## Exercise directions
Output as a numbered list everything in the data from the line that contains "Click the Superscript" down to the line that contains "This screenshot has height=416, width=1063.", leaving out blank lines.
--- Entries provided ---
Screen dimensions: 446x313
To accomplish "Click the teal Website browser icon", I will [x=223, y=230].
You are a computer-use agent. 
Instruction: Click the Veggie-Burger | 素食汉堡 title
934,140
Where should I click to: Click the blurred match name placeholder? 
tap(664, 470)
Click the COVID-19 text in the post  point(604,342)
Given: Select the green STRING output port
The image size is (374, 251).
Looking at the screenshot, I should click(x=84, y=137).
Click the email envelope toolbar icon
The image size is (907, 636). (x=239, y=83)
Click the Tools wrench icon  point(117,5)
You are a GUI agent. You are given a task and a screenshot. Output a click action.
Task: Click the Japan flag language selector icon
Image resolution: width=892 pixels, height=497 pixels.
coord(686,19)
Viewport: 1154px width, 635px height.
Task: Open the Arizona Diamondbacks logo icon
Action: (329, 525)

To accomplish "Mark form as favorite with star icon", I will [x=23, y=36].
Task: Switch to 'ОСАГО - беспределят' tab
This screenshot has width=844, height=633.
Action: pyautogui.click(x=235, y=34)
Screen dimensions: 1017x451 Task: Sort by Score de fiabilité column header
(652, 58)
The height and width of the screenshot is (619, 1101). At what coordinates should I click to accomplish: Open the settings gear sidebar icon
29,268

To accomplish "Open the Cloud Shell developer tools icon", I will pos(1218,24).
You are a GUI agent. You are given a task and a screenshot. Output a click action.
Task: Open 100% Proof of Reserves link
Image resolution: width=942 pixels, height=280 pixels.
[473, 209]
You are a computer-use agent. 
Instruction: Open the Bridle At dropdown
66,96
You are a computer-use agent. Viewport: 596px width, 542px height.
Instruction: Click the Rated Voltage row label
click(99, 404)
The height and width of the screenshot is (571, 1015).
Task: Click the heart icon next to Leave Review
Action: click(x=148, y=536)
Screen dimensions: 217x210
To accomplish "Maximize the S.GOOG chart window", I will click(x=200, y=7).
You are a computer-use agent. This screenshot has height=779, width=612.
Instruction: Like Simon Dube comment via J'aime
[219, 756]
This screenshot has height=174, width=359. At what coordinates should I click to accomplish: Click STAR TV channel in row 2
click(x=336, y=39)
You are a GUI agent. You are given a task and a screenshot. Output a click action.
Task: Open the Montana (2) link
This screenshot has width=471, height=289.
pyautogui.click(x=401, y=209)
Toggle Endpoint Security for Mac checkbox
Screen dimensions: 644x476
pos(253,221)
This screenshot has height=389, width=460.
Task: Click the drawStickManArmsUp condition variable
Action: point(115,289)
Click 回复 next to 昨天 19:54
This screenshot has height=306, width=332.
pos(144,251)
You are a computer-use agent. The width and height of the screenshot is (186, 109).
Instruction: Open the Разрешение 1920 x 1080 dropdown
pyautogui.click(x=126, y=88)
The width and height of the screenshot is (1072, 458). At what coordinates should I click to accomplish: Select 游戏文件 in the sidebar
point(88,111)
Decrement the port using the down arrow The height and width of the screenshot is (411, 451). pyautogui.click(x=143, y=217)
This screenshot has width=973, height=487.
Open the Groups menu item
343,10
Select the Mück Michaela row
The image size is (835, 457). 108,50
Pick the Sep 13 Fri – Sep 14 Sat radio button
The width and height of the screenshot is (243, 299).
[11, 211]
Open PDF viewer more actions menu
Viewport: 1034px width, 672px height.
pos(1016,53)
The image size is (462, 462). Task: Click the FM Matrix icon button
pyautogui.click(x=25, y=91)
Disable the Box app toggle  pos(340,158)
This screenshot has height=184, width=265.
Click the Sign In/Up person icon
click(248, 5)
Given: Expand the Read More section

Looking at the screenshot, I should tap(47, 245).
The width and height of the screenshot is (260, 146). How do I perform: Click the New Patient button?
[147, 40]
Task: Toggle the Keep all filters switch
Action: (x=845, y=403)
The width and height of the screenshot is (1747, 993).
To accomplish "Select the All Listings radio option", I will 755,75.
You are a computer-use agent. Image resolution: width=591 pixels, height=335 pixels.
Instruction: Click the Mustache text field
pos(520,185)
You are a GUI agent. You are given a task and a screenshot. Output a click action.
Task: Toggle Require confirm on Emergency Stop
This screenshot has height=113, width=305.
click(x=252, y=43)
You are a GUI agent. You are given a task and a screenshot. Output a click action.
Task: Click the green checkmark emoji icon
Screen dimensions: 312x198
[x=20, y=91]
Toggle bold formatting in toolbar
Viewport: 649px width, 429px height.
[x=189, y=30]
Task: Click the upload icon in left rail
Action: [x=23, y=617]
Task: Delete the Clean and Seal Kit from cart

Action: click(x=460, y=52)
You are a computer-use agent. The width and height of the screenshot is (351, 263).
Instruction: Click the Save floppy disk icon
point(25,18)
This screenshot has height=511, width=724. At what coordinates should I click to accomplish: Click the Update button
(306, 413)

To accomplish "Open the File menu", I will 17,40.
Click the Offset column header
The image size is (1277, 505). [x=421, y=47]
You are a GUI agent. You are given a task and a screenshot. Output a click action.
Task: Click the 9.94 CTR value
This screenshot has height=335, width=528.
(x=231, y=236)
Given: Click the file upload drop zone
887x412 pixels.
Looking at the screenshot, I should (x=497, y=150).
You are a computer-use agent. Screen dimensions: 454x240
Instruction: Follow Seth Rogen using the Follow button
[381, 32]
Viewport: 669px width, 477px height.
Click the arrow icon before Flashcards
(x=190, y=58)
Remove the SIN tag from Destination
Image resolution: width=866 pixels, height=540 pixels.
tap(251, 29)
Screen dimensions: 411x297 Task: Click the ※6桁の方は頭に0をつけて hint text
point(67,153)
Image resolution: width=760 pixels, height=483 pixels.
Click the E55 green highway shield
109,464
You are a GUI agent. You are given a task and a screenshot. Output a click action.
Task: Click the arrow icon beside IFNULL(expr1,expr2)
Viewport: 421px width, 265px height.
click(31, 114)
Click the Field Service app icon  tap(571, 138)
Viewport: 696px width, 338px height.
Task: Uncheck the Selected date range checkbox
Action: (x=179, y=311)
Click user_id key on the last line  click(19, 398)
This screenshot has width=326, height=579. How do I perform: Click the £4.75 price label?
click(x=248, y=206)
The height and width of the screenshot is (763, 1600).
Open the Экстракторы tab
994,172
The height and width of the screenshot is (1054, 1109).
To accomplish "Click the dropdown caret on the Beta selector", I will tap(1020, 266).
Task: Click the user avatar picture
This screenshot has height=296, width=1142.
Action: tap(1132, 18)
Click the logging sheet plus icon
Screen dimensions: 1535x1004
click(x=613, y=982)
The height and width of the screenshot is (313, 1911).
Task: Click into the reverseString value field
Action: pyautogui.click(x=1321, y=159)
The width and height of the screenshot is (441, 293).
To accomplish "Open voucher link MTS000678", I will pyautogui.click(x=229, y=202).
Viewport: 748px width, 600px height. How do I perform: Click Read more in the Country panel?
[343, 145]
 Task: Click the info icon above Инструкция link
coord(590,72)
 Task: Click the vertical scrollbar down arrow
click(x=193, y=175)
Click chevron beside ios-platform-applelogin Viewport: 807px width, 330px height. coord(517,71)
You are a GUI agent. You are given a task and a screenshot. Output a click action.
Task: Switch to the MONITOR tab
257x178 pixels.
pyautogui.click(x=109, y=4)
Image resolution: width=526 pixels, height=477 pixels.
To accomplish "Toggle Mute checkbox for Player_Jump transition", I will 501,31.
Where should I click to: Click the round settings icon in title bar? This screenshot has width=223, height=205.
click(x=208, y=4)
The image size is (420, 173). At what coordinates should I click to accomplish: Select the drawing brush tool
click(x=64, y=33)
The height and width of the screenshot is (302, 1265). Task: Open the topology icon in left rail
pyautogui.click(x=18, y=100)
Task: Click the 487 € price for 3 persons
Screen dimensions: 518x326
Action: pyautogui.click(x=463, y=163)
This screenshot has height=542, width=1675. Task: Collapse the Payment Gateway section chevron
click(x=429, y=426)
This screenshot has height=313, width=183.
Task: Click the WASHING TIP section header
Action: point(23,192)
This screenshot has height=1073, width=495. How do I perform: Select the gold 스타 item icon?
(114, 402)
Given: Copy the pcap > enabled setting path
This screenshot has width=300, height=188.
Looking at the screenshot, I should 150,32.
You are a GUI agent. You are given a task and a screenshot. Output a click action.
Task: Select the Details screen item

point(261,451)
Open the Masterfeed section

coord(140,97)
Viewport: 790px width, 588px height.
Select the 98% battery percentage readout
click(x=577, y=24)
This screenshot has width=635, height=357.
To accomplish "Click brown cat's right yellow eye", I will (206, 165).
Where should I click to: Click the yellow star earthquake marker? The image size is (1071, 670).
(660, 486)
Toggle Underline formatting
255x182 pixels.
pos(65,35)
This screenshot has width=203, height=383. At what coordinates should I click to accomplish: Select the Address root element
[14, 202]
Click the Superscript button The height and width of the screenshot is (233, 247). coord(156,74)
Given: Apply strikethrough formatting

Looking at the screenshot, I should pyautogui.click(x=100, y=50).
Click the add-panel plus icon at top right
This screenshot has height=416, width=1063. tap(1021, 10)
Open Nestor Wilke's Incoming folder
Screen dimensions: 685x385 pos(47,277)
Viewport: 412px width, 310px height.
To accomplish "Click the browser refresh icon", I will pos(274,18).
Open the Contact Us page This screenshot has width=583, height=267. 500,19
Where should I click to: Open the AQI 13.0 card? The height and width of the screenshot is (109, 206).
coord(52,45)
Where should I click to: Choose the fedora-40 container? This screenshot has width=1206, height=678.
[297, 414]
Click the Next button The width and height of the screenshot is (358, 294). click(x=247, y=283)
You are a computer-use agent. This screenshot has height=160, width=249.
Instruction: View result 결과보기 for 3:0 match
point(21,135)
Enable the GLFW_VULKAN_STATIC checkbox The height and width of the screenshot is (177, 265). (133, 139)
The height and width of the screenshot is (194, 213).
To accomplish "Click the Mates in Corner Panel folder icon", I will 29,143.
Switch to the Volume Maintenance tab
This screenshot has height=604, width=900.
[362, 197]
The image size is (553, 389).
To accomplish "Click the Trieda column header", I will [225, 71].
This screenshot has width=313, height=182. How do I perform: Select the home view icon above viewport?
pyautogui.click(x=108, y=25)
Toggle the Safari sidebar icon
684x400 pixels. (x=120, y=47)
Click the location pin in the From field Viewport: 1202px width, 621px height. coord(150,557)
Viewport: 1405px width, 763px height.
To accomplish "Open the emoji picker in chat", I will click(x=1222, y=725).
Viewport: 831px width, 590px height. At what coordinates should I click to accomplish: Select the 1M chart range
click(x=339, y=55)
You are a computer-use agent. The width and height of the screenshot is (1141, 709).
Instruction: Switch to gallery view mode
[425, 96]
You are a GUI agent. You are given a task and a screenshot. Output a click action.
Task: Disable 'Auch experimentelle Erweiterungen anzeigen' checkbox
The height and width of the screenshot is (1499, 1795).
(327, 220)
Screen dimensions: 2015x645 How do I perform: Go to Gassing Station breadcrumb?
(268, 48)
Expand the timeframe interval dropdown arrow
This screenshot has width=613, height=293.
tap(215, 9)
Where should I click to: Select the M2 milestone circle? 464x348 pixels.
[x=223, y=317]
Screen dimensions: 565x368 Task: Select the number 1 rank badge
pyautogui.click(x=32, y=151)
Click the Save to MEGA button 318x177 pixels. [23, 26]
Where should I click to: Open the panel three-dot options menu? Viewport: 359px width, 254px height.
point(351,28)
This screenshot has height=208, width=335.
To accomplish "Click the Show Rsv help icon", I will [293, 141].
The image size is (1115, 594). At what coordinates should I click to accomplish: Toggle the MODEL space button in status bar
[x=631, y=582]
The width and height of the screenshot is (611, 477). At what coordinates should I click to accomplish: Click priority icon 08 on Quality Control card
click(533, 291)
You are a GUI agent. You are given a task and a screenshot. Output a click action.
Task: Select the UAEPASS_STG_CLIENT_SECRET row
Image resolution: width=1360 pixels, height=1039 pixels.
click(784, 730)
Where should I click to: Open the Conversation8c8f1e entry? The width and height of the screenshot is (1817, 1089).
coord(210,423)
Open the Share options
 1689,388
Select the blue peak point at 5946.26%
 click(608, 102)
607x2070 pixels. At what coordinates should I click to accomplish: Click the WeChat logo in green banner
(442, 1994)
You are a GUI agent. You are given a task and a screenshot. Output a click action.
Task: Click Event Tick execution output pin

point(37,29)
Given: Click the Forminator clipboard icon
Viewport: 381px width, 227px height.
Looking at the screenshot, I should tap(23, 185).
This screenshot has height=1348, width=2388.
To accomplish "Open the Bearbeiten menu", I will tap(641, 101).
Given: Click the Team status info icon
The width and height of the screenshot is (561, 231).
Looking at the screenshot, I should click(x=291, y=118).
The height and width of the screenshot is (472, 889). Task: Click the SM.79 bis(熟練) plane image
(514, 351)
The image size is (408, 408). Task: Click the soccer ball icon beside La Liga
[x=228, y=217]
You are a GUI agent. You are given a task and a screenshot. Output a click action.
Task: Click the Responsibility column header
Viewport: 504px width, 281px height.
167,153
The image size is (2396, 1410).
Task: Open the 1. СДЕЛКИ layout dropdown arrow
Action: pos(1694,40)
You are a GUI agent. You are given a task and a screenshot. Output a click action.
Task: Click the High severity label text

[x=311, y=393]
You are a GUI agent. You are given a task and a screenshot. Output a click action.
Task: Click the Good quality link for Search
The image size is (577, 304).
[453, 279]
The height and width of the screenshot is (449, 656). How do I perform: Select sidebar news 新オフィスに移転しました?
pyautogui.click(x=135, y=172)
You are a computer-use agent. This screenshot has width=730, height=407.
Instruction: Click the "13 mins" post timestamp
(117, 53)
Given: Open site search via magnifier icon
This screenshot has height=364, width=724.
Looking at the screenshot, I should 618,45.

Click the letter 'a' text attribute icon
---
## Reply to the exercise
1. Click the Superscript button The height and width of the screenshot is (233, 247). coord(156,74)
2. Given: Apply strikethrough formatting
3. Looking at the screenshot, I should pyautogui.click(x=100, y=50).
4. Click the add-panel plus icon at top right
5. This screenshot has height=416, width=1063. tap(1021, 10)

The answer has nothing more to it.